The Metallica song guaranteed to give you chills, according to science

(Credits: Far Out / Megaforce Records / MaryLane)

Thu 26 February 2026 20:30, UK

Metallica’s self-titled fifth studio album, known to the die-hards as The Black Album, debuted in 1991 with a poignant shift. Where the thrash metal soon-to-be legends thrived on the adrenalised chaos they channelled into unforgiving riffs and anger-fueled lyrics, the 1990s were a period of reckoning for the already-infamous band.

Straying away from their signature sound, Metallica wanted to conjure the spirit of a live gig in the studio, and this meant learning how to write and record as a unit, rather than as a fractured group, split between the songwriting duo of James Hetfield and Lars Ulrich and the rhythm section of Kirk Hammett and Jason Newsted.

Gone were the days of pure thrash and, in their place, was a refined and more commercial sound – to their benefit. “We had pretty much done the longer song format to death,” Hetfield told Guitar World in 2008, and instead, they were writing songs with two riffs and “only taking two minutes to get the point across.”

As a songwriter, Hetfield was shifting gears, too. This time, he favoured introspection above all, leaning into his personal narratives in a way that no previous Metallica album had heard before. ‘The God That Failed’, the first song from The Black Album to be heard by the public, hears Hetfield reckon with the passing of his mother from cancer and her belief in Christian Science, which prompted her refusal of medical treatment. ‘Enter Sandman’ is a direct confrontation of imposing nightmares, while ‘Wherever I May Roam’ chronicles the nomadic nature of life on tour. 

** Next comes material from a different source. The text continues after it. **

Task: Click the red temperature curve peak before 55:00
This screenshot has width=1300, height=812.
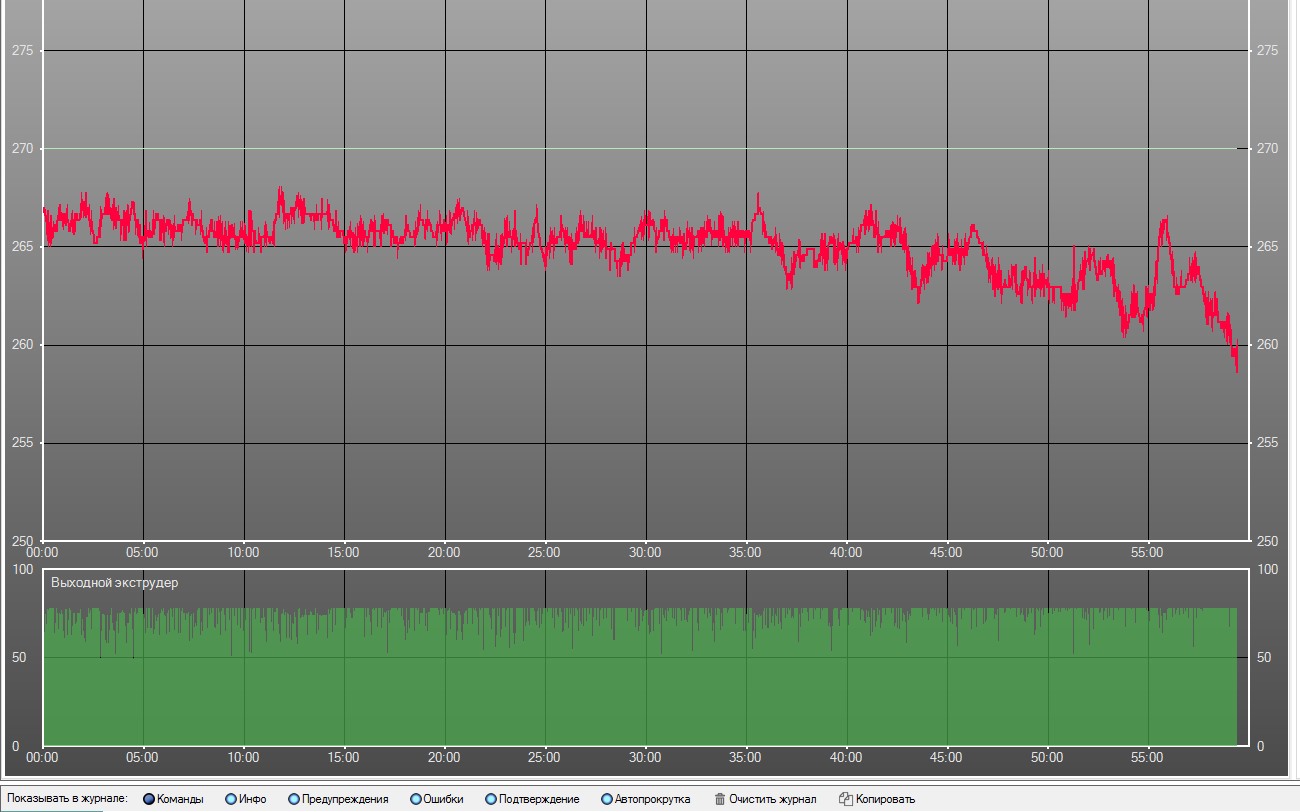Action: pyautogui.click(x=1165, y=218)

James Hetfield - 2008 - Metallica(Credits: Far Out / Kreepin Deth)

While vulnerable in his songwriting, Hetfield intentionally wanted to write “lyrics that the band could stand behind,” he told Playboy in 2001, “But we are four completely different individuals. So the only way to go was in.”

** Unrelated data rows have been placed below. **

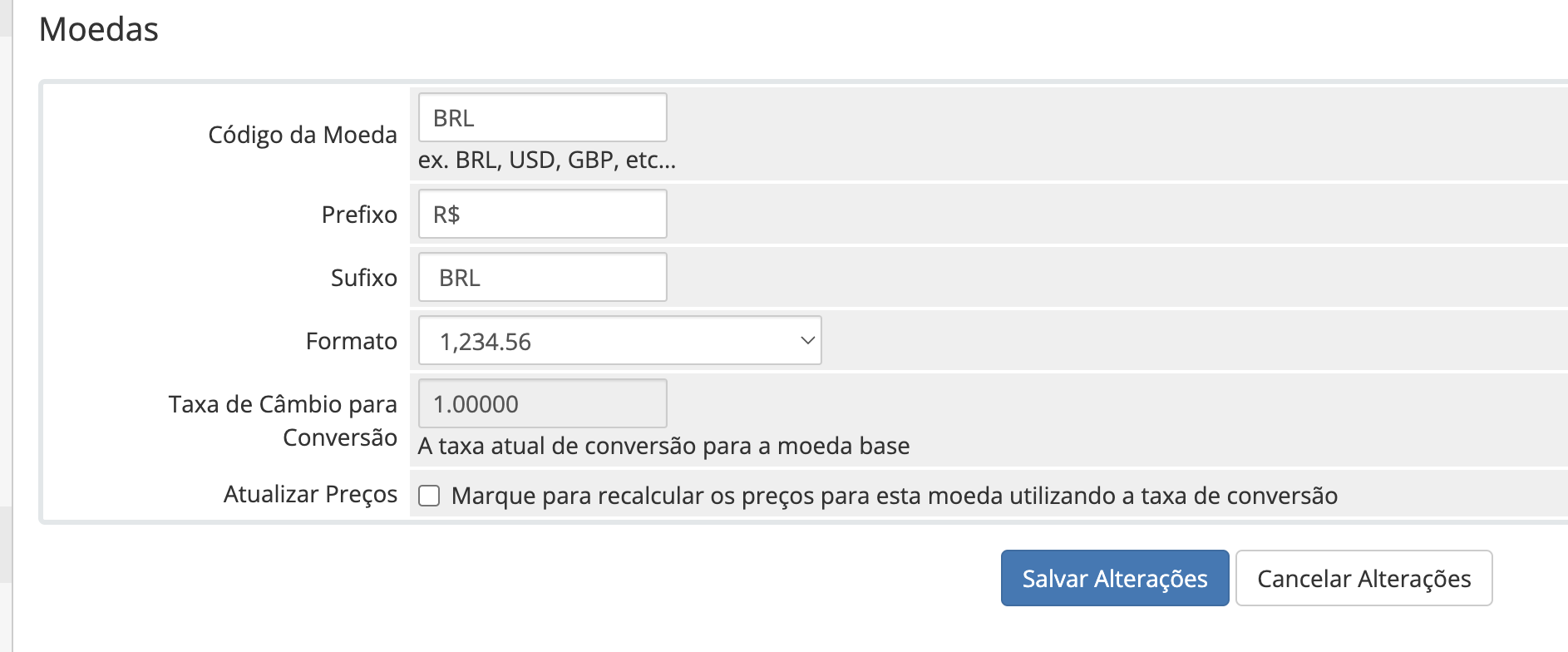Click the Cancelar Alterações button
The height and width of the screenshot is (652, 1568).
(1363, 578)
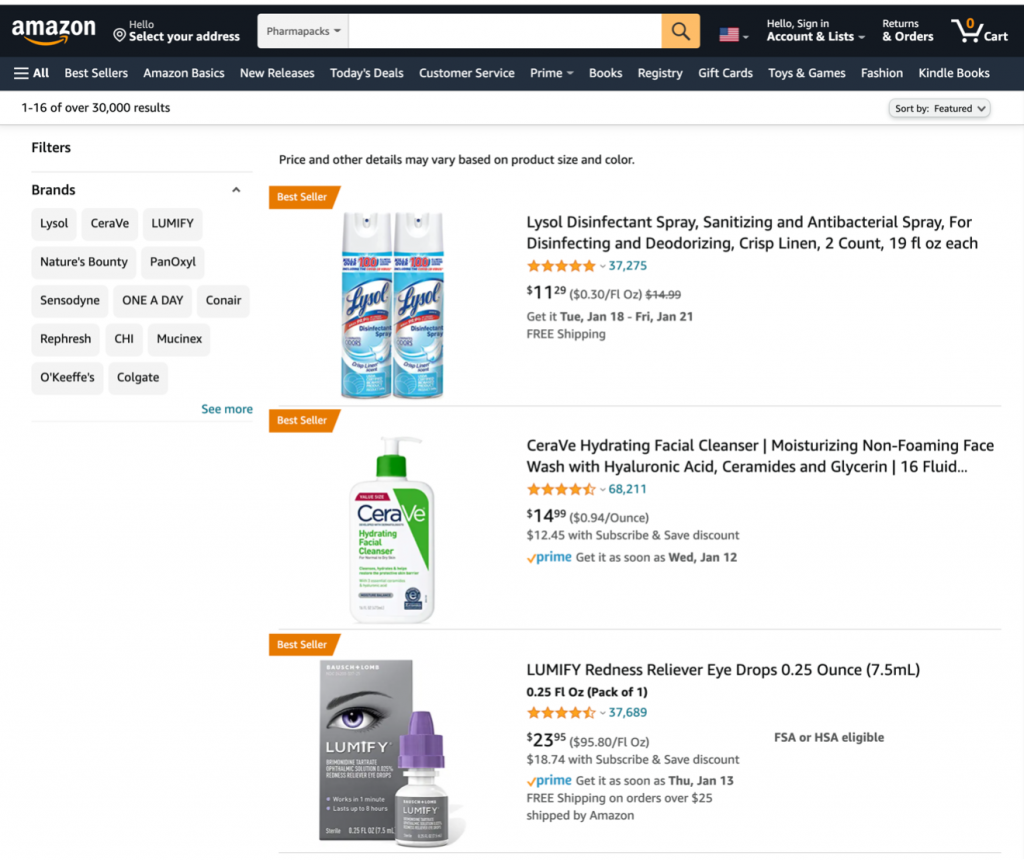Click the location pin to select address

point(120,36)
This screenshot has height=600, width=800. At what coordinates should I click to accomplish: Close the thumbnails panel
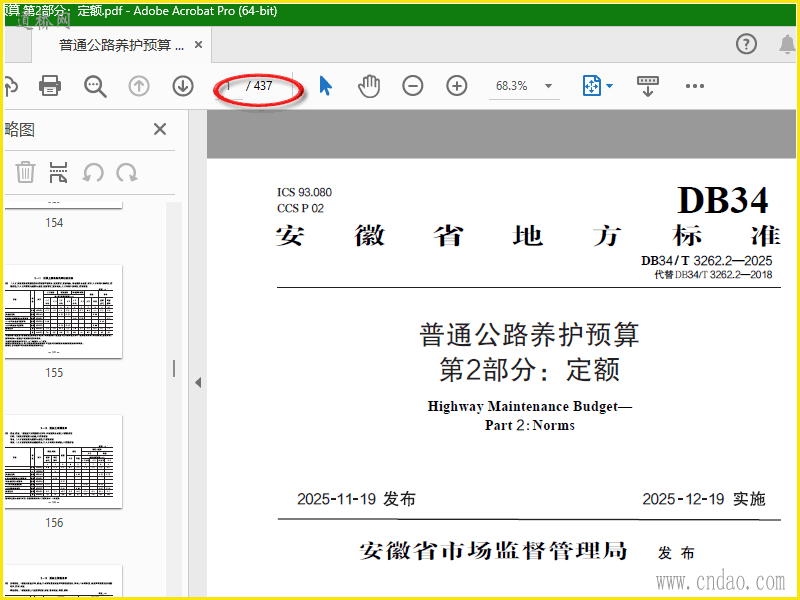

One song that came from this period in particular was, in Hetfield’s mind, a story unfit for the band’s usual hedonistic, aggressive inclinations. Written while on tour, ‘Nothing Else Matters’ was a song that Hetfield was unprepared to share with anyone.

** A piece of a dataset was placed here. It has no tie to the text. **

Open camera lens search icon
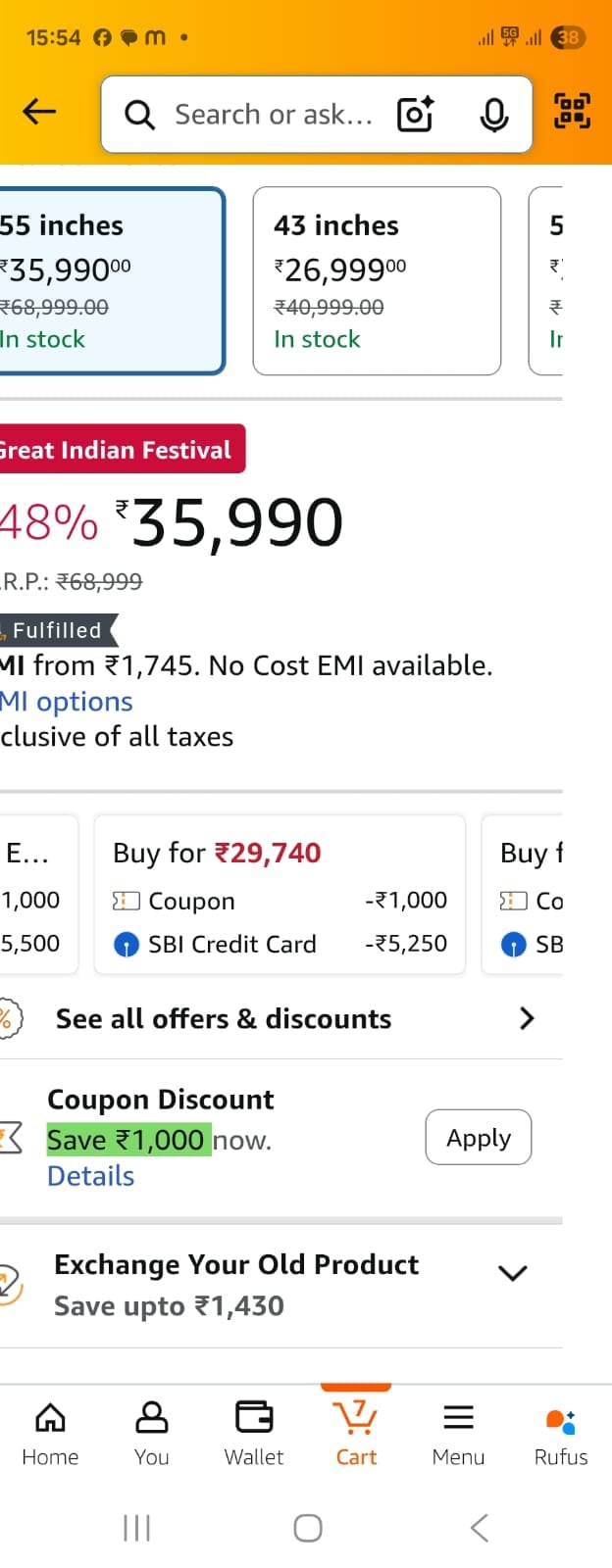Viewport: 612px width, 1568px height. click(416, 115)
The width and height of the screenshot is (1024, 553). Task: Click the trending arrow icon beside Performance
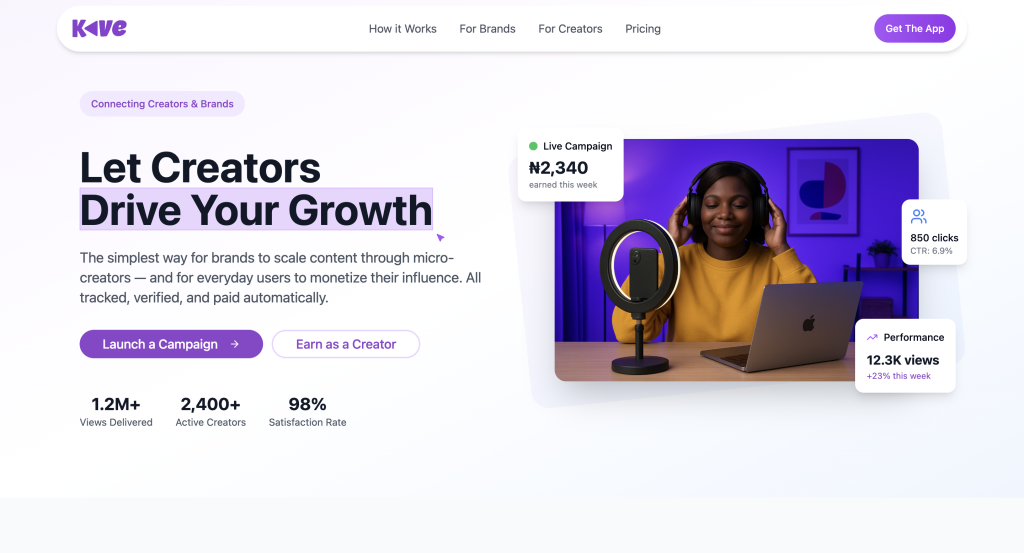(x=872, y=338)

“At first I didn’t even want to play it for the guys,” he revealed to Mojo in 2008. “I thought that Metallica could only be the four of us. These are songs about destroying things, head banging, bleeding for the crowd, whatever it is, as long as it wasn’t about chicks and fast cars, even though that’s what we liked”.

“The song was about a girlfriend at the time. It turned out to be a pretty big song.”

James Hetfield

Taking over guitar duties from lead guitarist Hammett, Hetfield’s echoing guitar chords are unforgettable, eventually merging with orchestral arrangements from composer Michael Kamen that create a dreamlike quality for the rock ballad. With lyrics like “Trust I seek and I find in you”, ‘Nothing Else Matters’ gives us a rare glimpse at a softer side to Metallica, one certain to linger in your mind long after the guitars fade to black. And, according to science, the song is one that is guaranteed to give you chills with each listen.

In 2022, Rémi de Fleurian, then a PhD candidate in the music cognition lab at Queen Mary University of London, sought to understand why songs have the tendency to give people “chills”, or “frisson”, as they are known by scientists: tingling, shivering sensations that give literal goosebumps.

De Fleurian found that sad songs, above all others, are the ones to usually trigger such chills. To further test his findings, he and his co-author, Marcus Peace, compiled a 700+ list of songs that have been deemed as chill-inducing, then matched each song with another from the artist’s discography that was similar in length but differing in mood. 

Metallica’s ‘Nothing Else Matters’ made the cut, fitting de Fleurian and Pearce’s finding that “sadder, slower, less intense and more instrumental” songs were most likely to produce chills, as explained in their paper, published in i-Perception.

And to think that ‘Nothing Else Matters’ could have remained hidden in Hetfield’s songbook, a mere footnote in Metallica history. Now a staple at Metallica’s live shows, the aftershocks of the song’s emotional resonance continue to be felt.